As you’d expect, a shop of this age that no longer exists doesn’t have much of a footprint online, but at least two sources online say that the shop shut down in the ‘90s due to the owner’s poor health. One of these, a blog post about the author’s discovery of Western tabletop role-playing games at the shop, also suggests that Red Baron carried overseas gaming miniatures and Japanese-translated roleplaying games, so they must have expanded a bit beyond military subjects at some point. Neither the blog post nor the Garage Kit Guide Map provide tons of detail, but together they paint a picture of a local hobby shop that tried to keep up with the trends, embracing both the garage kit wave of the mid-’80s and the later tabletop gaming trend.
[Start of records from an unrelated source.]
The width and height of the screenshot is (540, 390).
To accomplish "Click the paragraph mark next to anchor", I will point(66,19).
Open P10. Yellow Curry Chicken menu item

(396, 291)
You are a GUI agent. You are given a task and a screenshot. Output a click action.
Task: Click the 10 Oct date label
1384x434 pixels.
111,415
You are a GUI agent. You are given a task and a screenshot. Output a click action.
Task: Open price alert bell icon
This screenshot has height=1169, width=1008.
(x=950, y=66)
I can only speculate on the connection between Mugen and Red Baron, but the former was located in Toyohashi City, which isn’t too far from Nagoya. Despite their collaboration with Toriyama and later expansion into sci-fi subjects under the more recognizable name Fine Molds, Mugen was focused on military subjects with a big emphasis on aircraft (something still visible on Fine Mold’s website), so it’s likely the two entities had some sort of relationship forged from a common interest.

Red Baron’s entry in the Garage Kit Guide Book, with comments about the shop, information about their kits, and directions and a map for locating the store.
Red Baron’s One Man Pod kit based on 2001: A Space Odyssey. Notice the small text that says “Red Baron Original SF Kit No. 1” on the front. They also released a resin version version of the film’s Orion III Spaceplane (marked as No. 2 in the series) but it’s unclear if they produced other sci-fi kits beyond these two examples.

The Garage Kit Boom

The 1980s saw a lot of hobby shops transition from stores that sold exclusively plastic models (fueled by the gunpla boom of the early ‘80s) into shops either stocking garage kits or getting into the production of garage kits themselves. Shops like General Products and later Lark (which turned into Wave Co. Ltd.) split the difference and sold garage kits and plastic kits from other manufacturers alongside products they made themselves.
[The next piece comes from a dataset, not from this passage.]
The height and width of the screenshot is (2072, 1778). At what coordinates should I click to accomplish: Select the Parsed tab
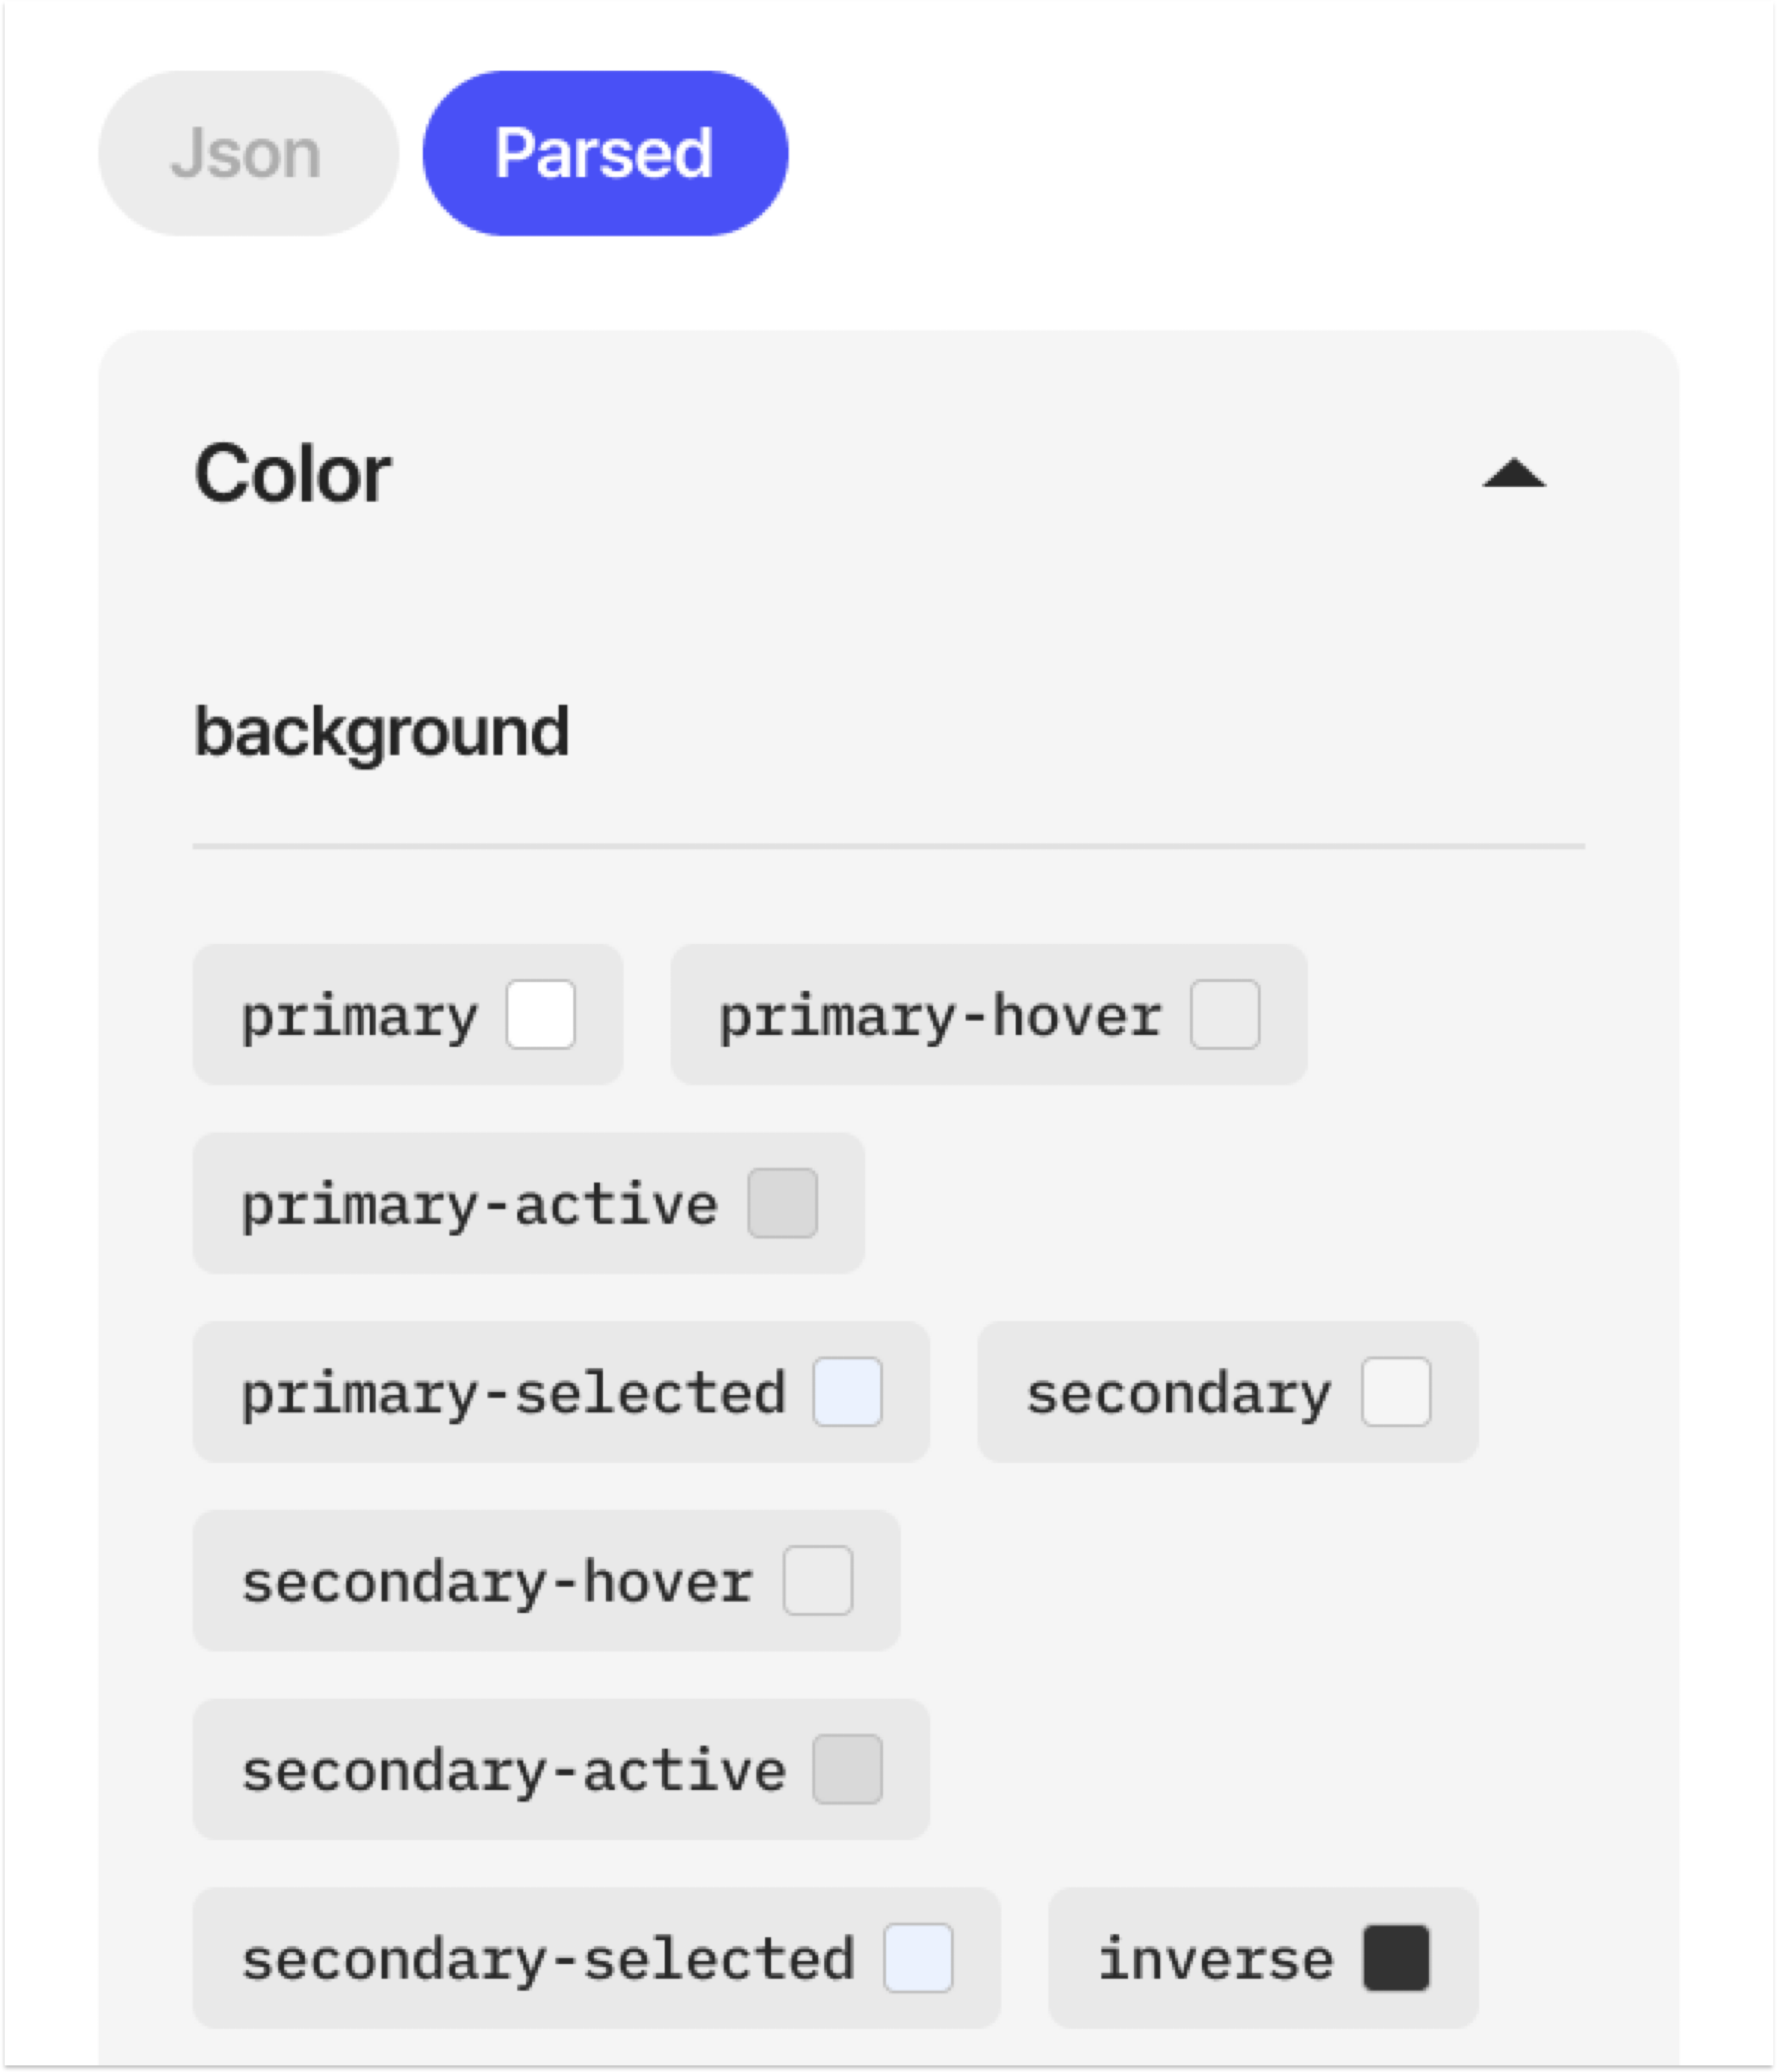[605, 153]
The aforementioned Garage Kit Guide Map (which, if you’re curious, I talk a little about in our Hobby Shopping ‘zine) highlights how many of these smaller hobby shops were starting to produce their own kits, typically focused on their respective niche or the interests of their owners. It’s tough to say how many of these shops stopped producing their own stuff once the garage kit boom cooled off or rising production values increased consumer expectations beyond what most small shops were capable of, but I think by the early ‘90s most shops had either decided on pursuing production as a primary focus (a la Wave, Kaiyodo, Volks) or just went back to running a normal hobby shop.
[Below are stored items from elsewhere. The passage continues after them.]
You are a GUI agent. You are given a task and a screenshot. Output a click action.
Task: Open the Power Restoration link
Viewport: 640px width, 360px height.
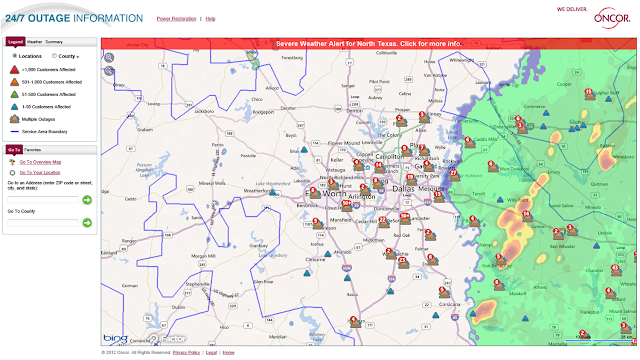pos(176,19)
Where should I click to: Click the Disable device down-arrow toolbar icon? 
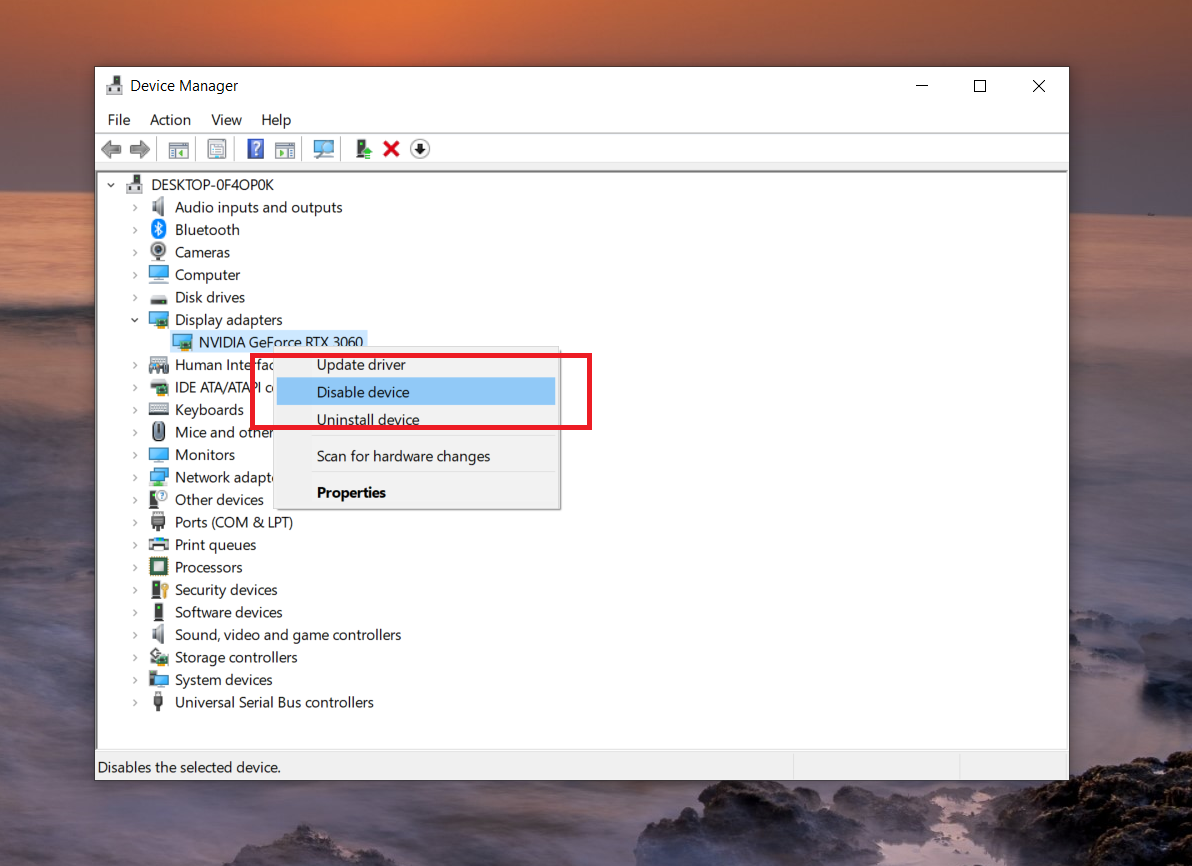tap(420, 149)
The Garage Kit Guide Map listed over 70 shops spread out across Japan and that number, when combined with an ever-increasing dealer count at the bi-annual Wonder Festival, hints at a staggering number of garage kits being produced during the latter half of the 1980s. Many of these may have been recorded in the pages of hobby magazines or seen in event coverage, but largely these were ephemeral objects. They popped up in limited numbers at one-day events and then disappeared, never to be seen again.

All of this begs the question: what else is out there?

Despite only being published once, the Garage Kit Guide Map was a great snapshot of hobby shops and garage kits in Japan during the mid-’80s.